* Stated exercise:
Please continue the piece on derivatives of polynomials, picking up right after its final sentence.

* Text segment:
>> START

Derivative of a Polynomial

In calculus, the derivative of a polynomial represents the rate of change of the function with respect to its variable. 

For example, for the function f(x) = x², its derivative is f’(x) = 2x, indicating how the value of f(x) changes as x changes.

Here are the rules we follow to differentiate polynomials:

Power Rule

Statement

For any real number n, the derivative of f(x) = xⁿ is:

${f’\left( x\right) =\dfrac{d}{dx}\left( x^{n}\right) =n\cdot x^{n-1}}$

Proof 

For f(x) = xⁿ, where n is a positive integer, we have

${f’\left( x\right) =\lim _{h\rightarrow 0}\dfrac{\left( x+h\right) ^{n}-x^{n}}{h}}$

Expanding (x + h)ⁿ using the binomial theorem,

${\left( x+h\right) ^{n}=x^{n}+nx^{n-1}h+\begin{pmatrix} n \\ 2 \end{pmatrix}x^{n-2}h^{2}+\begin{pmatrix} n \\ 3 \end{pmatrix}x^{n-3}h^{3}+\ldots +nxh^{n-1}+h^{n}}$

Subtracting xⁿ, 

⇒ ${\left( x+h\right) ^{n}-x^{n}=nx^{n-1}h+\begin{pmatrix} n \\ 2 \end{pmatrix}x^{n-2}h^{2}+\begin{pmatrix} n \\ 3 \end{pmatrix}x^{n-3}h^{3}+\ldots +nxh^{n-1}+h^{n}}$

Now, dividing both sides by h, 

${\dfrac{\left( x+h\right) ^{n}-x^{n}}{h}=\dfrac{nx^{n-1}h+\begin{pmatrix} n \\ 2 \end{pmatrix}x^{n-2}h^{2}+\begin{pmatrix} n \\ 3 \end{pmatrix}x^{n-3}h^{3}+\ldots +nxh^{n-1}+h^{n}}{h}}$

⇒ ${\dfrac{\left( x+h\right) ^{n}-x^{n}}{h}=nx^{n-1}+\begin{pmatrix} n \\ 2 \end{pmatrix}x^{n-2}h+\begin{pmatrix} n \\ 3 \end{pmatrix}x^{n-3}h^{2}+\ldots +nxh^{n-2}+h^{n-1}}$

Applying the limit definition of the derivative, we get

⇒ ${f’\left( x\right) =\lim _{h\rightarrow 0}\left( nx^{n-1}+\begin{pmatrix} n \\ 2 \end{pmatrix}x^{n-2}h+\begin{pmatrix} n \\ 3 \end{pmatrix}x^{n-3}h^{2}+\ldots +nxh^{n-2}+h^{n-1}\right)}$

⇒ f’(x) = nx^{n – 1} 

Thus, the power rule is derived.

Constant Rule

Statement

For any constant c, the derivative of f(x) = c is:

${f’\left( x\right) =\dfrac{d}{dx}\left( c\right) =0}$

Proof

For f(x) = c, where c is any constant, we have

f(x + h) = c

Now, applying the limit definition of the derivative, we get

${f’\left( x\right) =\lim _{h\rightarrow 0}\dfrac{f\left( x+h\right) -f\left( x\right) }{h}}$

⇒ ${f’\left( x\right) =\lim _{h\rightarrow 0}\dfrac{c-c}{h}}$

⇒ ${f’\left( x\right) =\lim _{h\rightarrow 0}\dfrac{0}{h}}$

⇒ ${f’\left( x\right) =\lim _{h\rightarrow 0}0}$

⇒ ${f’\left( x\right) =0}$

Thus, the constant rule is derived.

>> END

* Given records:
>> START

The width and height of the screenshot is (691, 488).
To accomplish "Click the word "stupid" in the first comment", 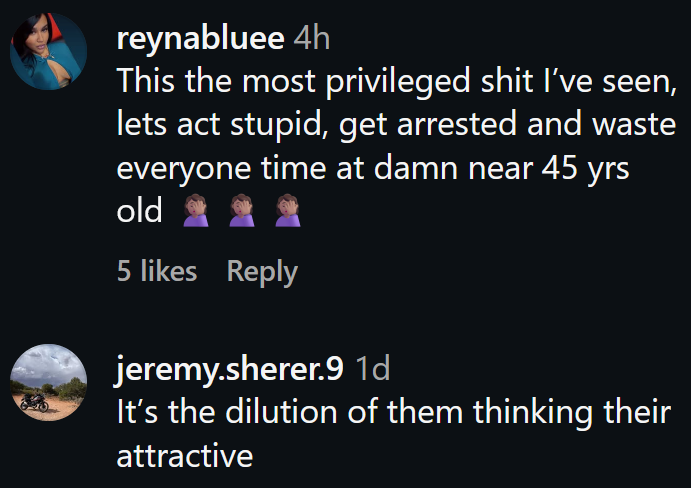I will click(248, 126).
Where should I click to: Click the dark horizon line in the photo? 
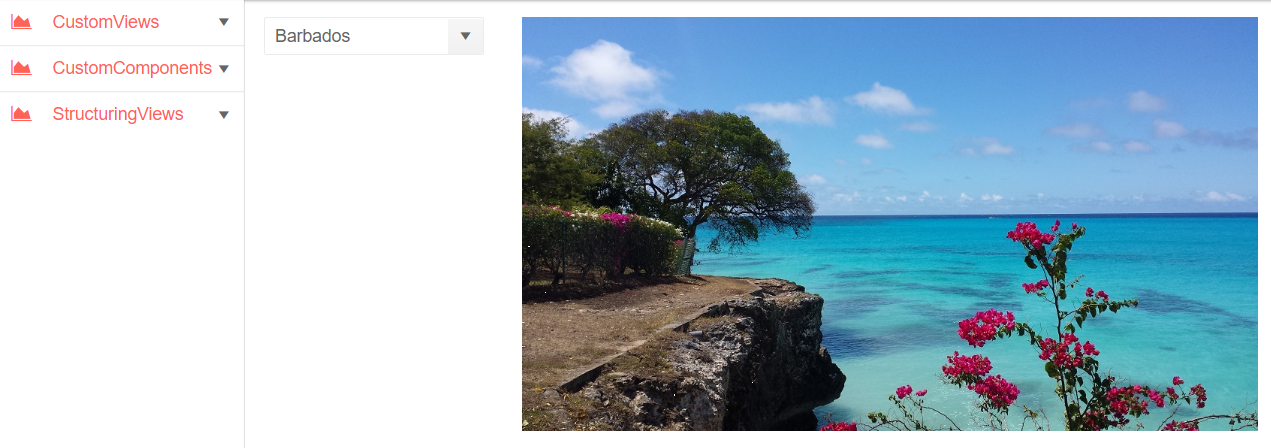(1030, 214)
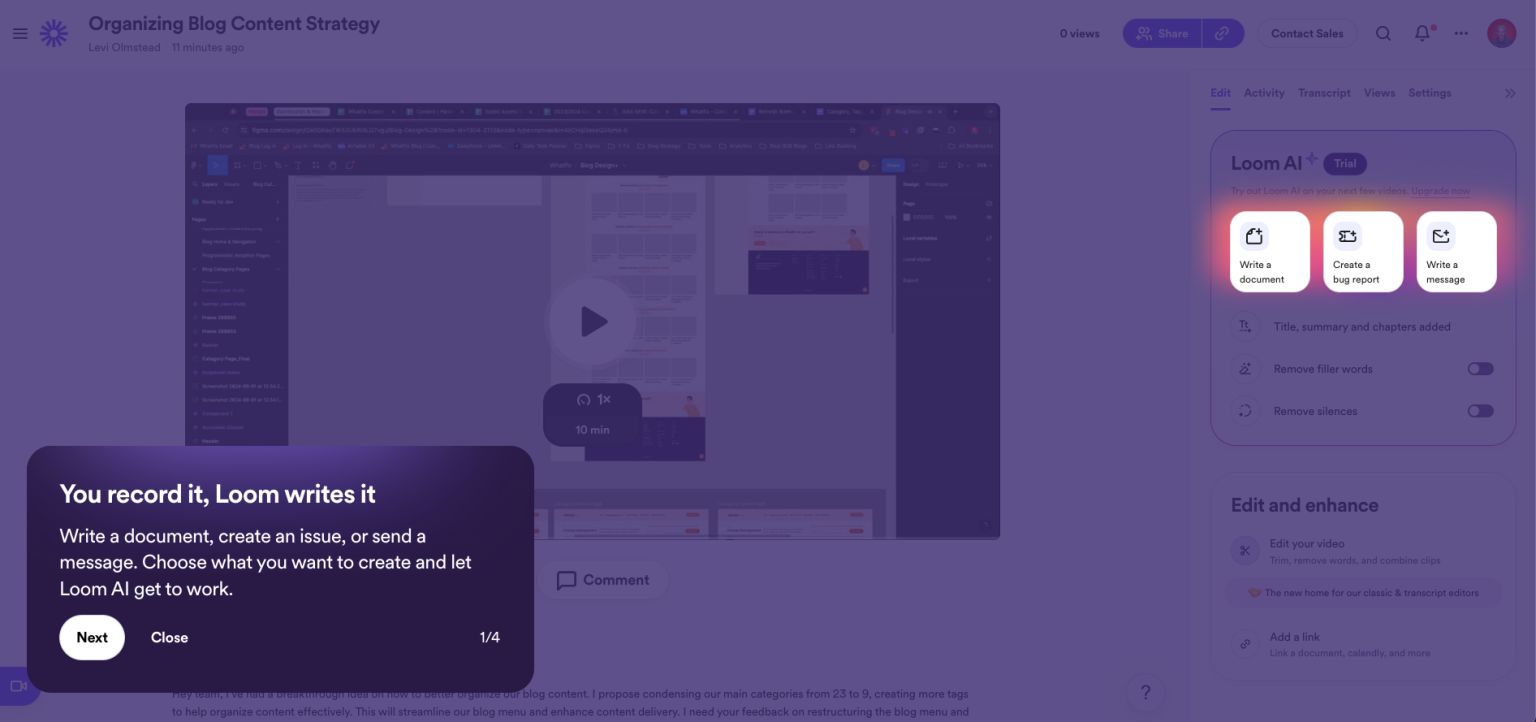Screen dimensions: 1536x722
Task: Play the video preview
Action: click(x=592, y=321)
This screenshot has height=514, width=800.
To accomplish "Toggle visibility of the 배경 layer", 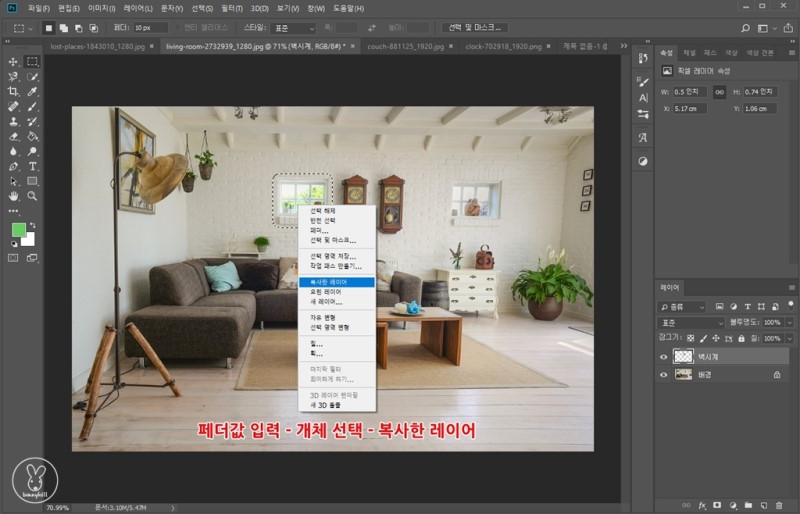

>> END

* Result of the task:
Sum and Difference Rules

Statement

The derivative of the sum of functions is the sum of their derivatives:

${\dfrac{d}{dx}\left[ f\left( x\right) +g\left( x\right) \right] =\dfrac{d}{dx}f\left( x\right) +\dfrac{d}{dx}g\left( x\right)}$

⇒ ${\dfrac{d}{dx}\left[ f\left( x\right) +g\left( x\right) \right] =f’\left( x\right) +g’\left( x\right)}$

The derivative of the difference of functions is the difference of their derivatives:

${\dfrac{d}{dx}\left[ f\left( x\right) -g\left( x\right) \right] =\dfrac{d}{dx}f\left( x\right) -\dfrac{d}{dx}g\left( x\right)}$

⇒ ${\dfrac{d}{dx}\left[ f\left( x\right) -g\left( x\right) \right] =f’\left( x\right) -g’\left( x\right)}$

Proof 

Let us consider s(x) = f(x) ± g(x), where f(x) and g(x) are differentiable functions.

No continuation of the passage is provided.